Самое время сказать несколько слов об авторе скандального романа. Михаил Арцыбашев родом из оскудевших «дворян московских», по матери поляк. Учился в Харьковской школе живописи и рисования, параллельно сочинял рассказы, писал заметки, репортажи. С переездом в Петербург стал профессиональным литератором. Подражал Чехову и Толстому. В его первых рассказах ощущается протест против «лжи, насилия, животной грубости в общественных и личных отношениях между людьми». Некоторая надрывность стиля Арцыбашева вызвана перенесенными физическими страданиями в юности (туберкулез и глухота). Страдание – одна из главных доминант его творчества. Он страшился и одновременно тянулся к «черной дыре» небытия. Даже делал попытку застрелиться.
В 1907 году вышел роман «Санин», который попал в центр общественного внимания и взорвал читающую публику. Многие посчитали роман чрезмерно натуралистическим, на грани порнографии. Сегодня, читая роман, ничего порнографического в нем обнаружить нельзя. Судите сами. Вот один из смелых пассажей:
«Отчаяние, холодком свивавшееся вблизи самого сердца, подсказывало ей падшие и робкие мысли:
– Все равно теперь, все равно... – говорила она себе, а тайное телесное любопытство как бы хотело знать, что еще может сделать с ней этот, такой далекий и такой близкий, такой враждебный и такой сильный человек».

━━━

— ЗАДАНИЕ —
Перепишите из фрагмента об Арцыбашеве всё от слов «Самое время сказать» вплоть до слов «делал попытку застрелиться.», заменив «Самое время» на «Пришло время». Записи ниже не связаны с фрагментом и представляют собой отдельный материал.

━━━

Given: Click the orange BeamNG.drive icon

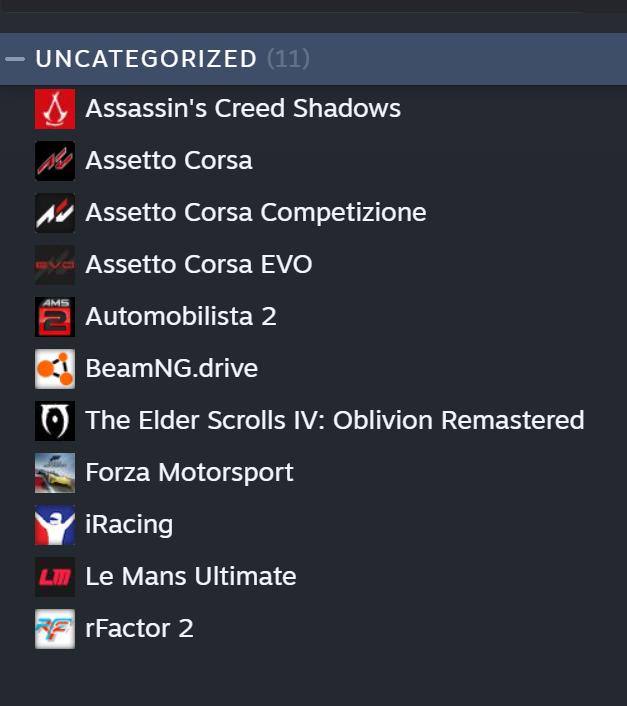Looking at the screenshot, I should point(55,369).
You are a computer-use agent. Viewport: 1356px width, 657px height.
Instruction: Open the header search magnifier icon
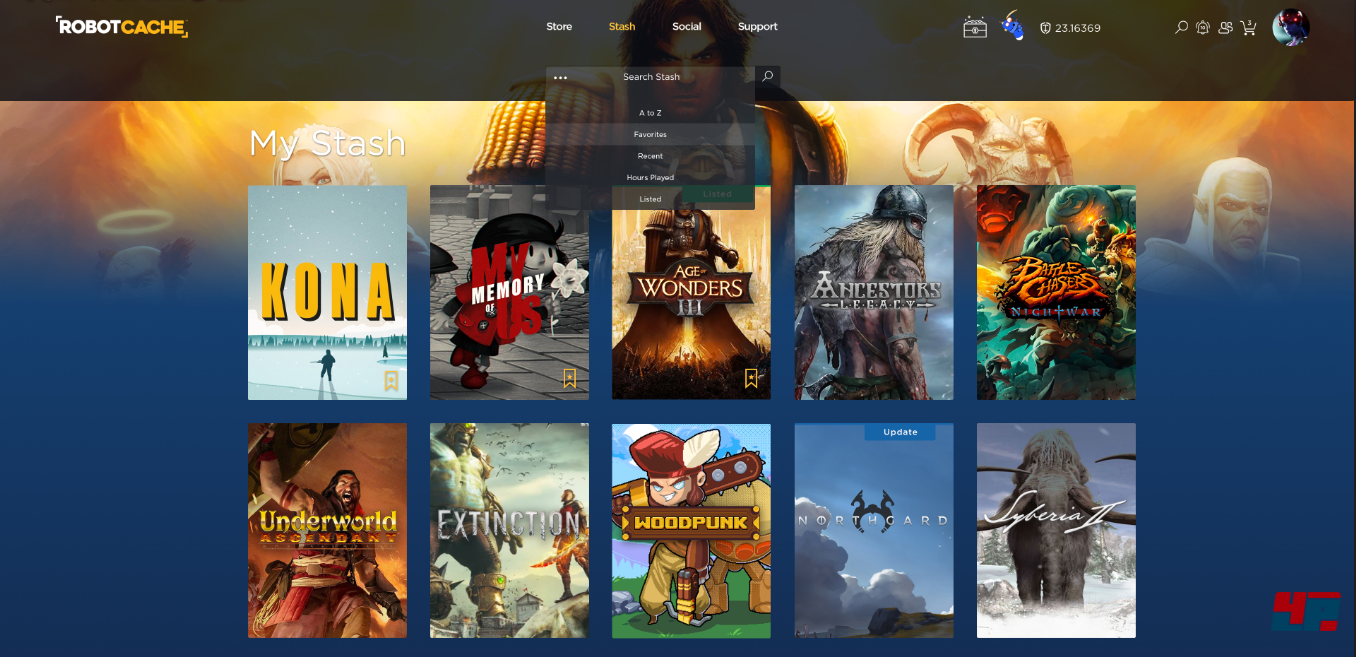point(1181,27)
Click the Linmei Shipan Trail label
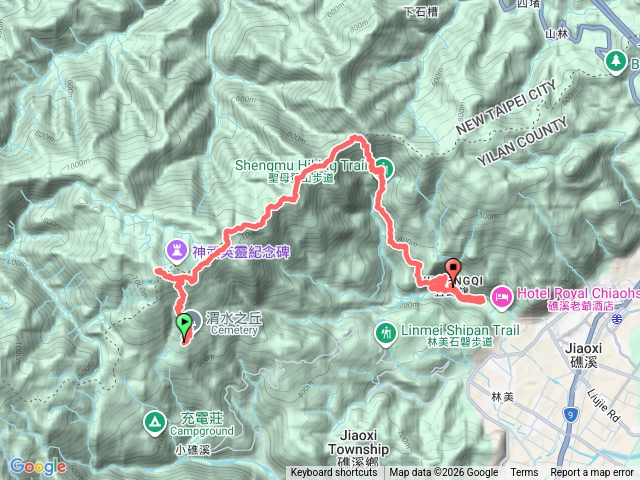 click(460, 336)
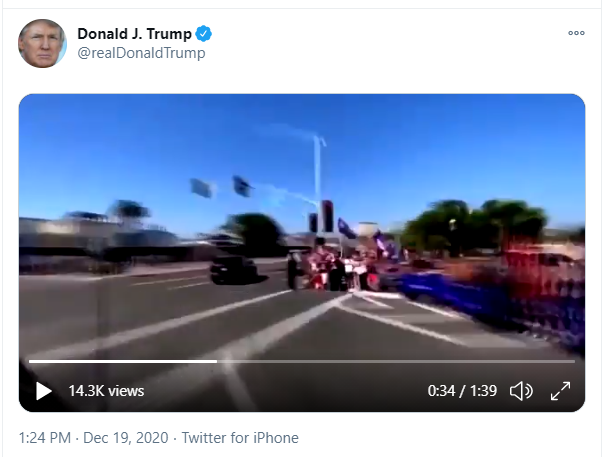Seek to the end of the video progress bar

point(574,361)
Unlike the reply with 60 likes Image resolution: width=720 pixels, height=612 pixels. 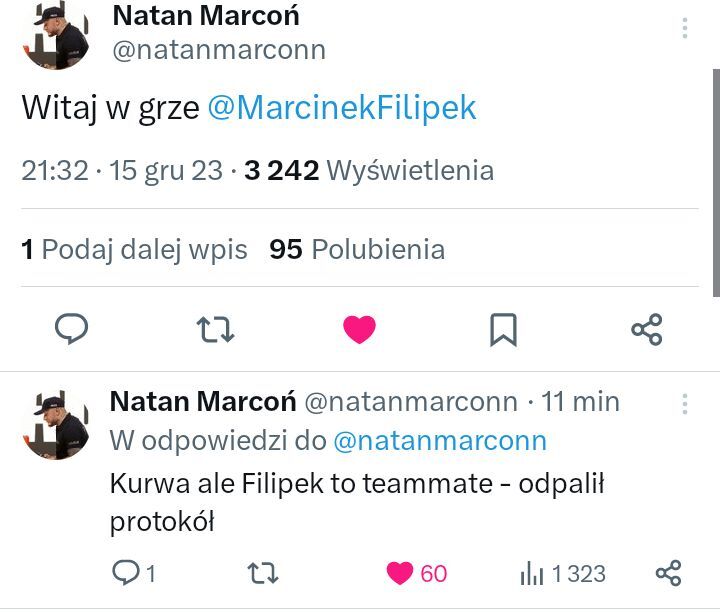[401, 573]
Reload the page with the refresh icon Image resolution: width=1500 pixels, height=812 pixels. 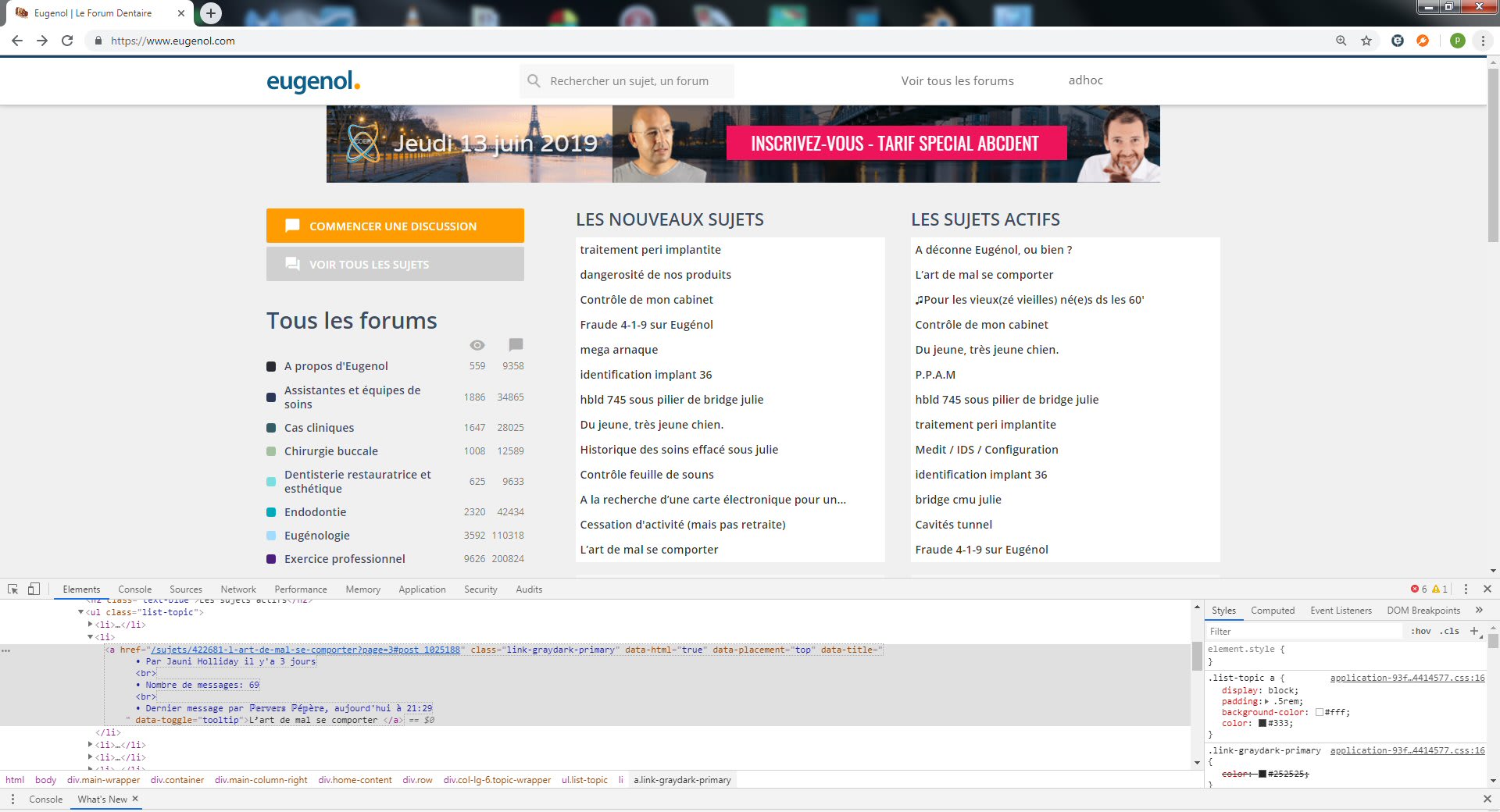coord(67,41)
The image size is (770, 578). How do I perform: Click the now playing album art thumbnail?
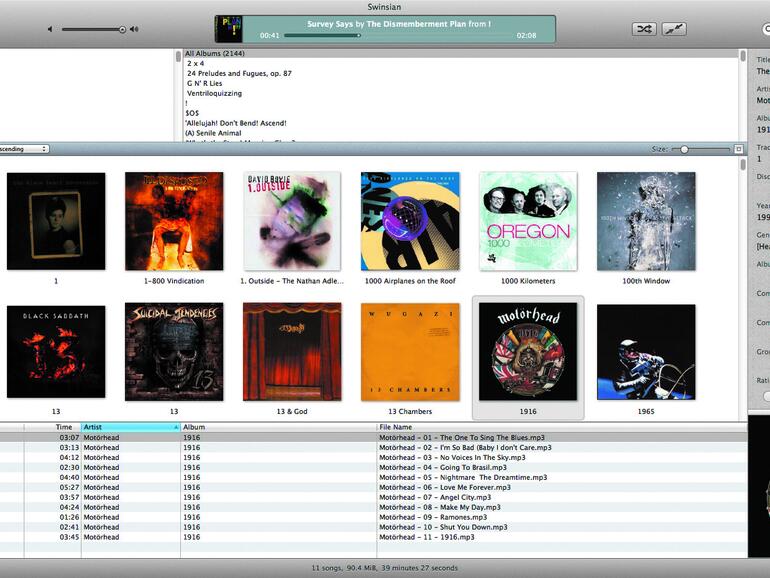[229, 29]
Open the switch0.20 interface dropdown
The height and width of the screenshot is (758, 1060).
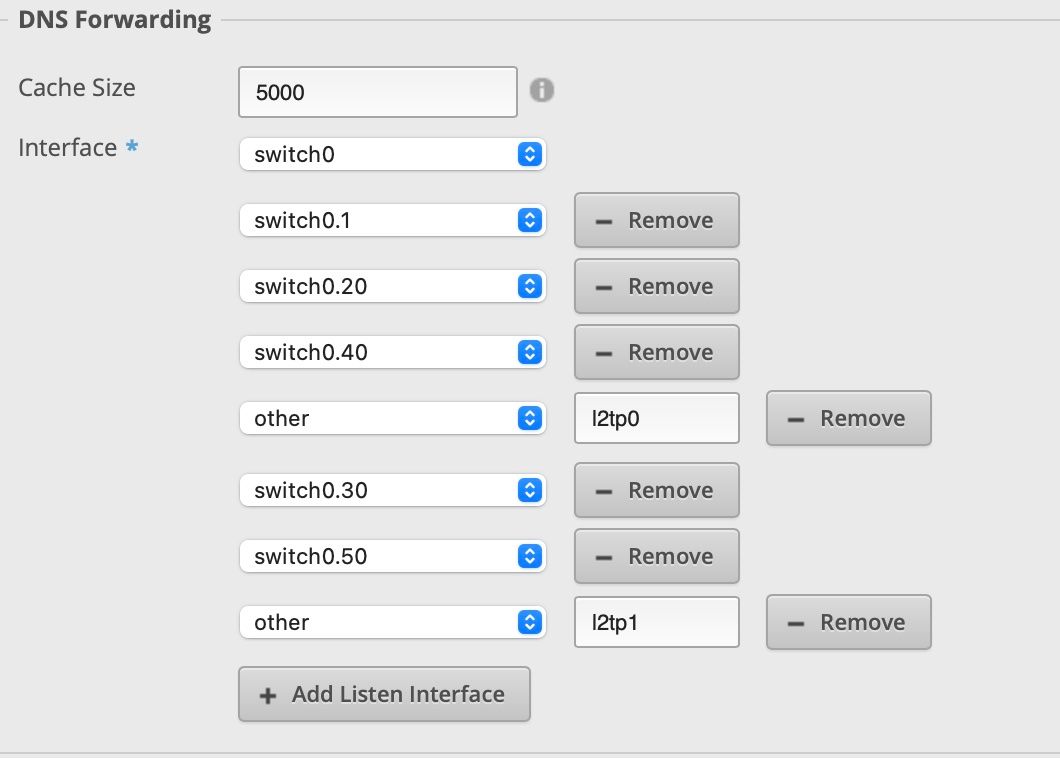(x=392, y=286)
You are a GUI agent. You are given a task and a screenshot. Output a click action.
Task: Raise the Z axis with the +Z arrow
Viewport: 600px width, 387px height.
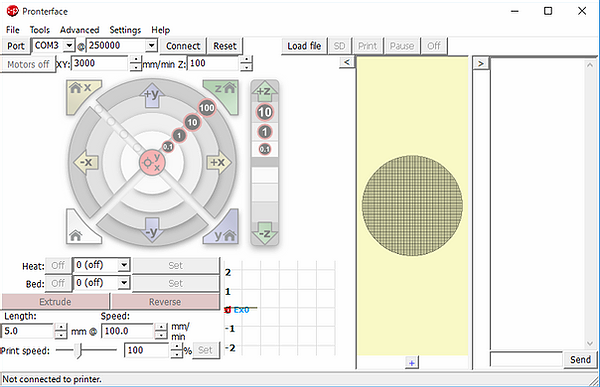pos(264,90)
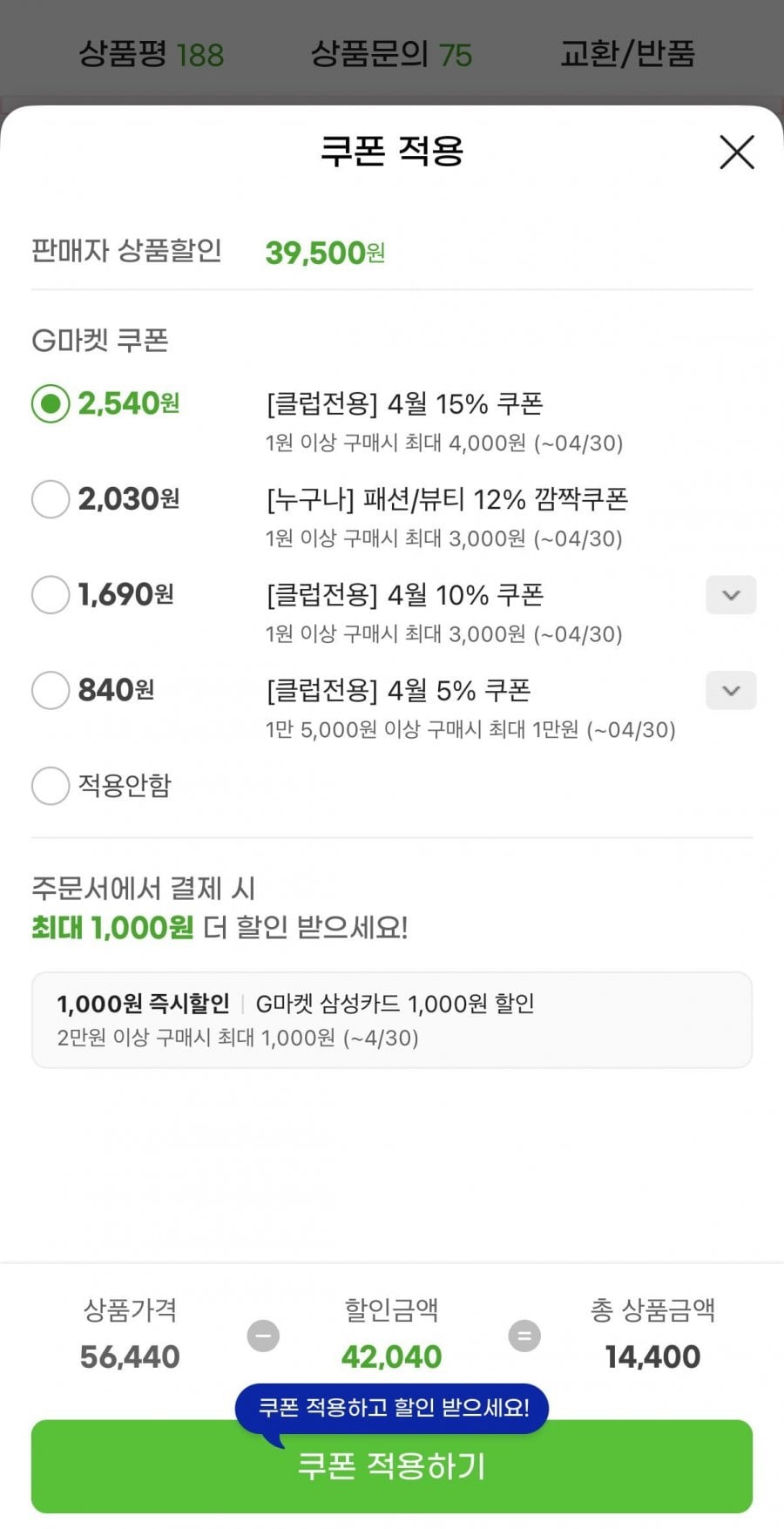Image resolution: width=784 pixels, height=1529 pixels.
Task: Tap the minus icon beside 할인금액
Action: point(263,1336)
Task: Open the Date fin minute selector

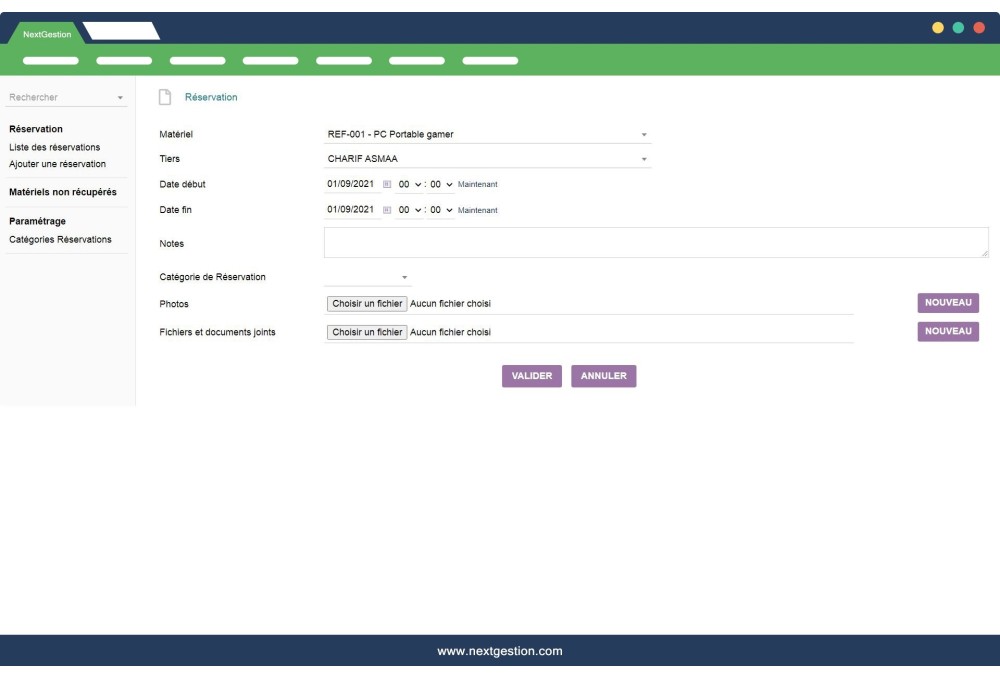Action: tap(442, 210)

━━━

— РЕШЕНИЕ —
Пришло время сказать несколько слов об авторе скандального романа. Михаил Арцыбашев родом из оскудевших «дворян московских», по матери поляк. Учился в Харьковской школе живописи и рисования, параллельно сочинял рассказы, писал заметки, репортажи. С переездом в Петербург стал профессиональным литератором. Подражал Чехову и Толстому. В его первых рассказах ощущается протест против «лжи, насилия, животной грубости в общественных и личных отношениях между людьми». Некоторая надрывность стиля Арцыбашева вызвана перенесенными физическими страданиями в юности (туберкулез и глухота). Страдание – одна из главных доминант его творчества. Он страшился и одновременно тянулся к «черной дыре» небытия. Даже делал попытку застрелиться.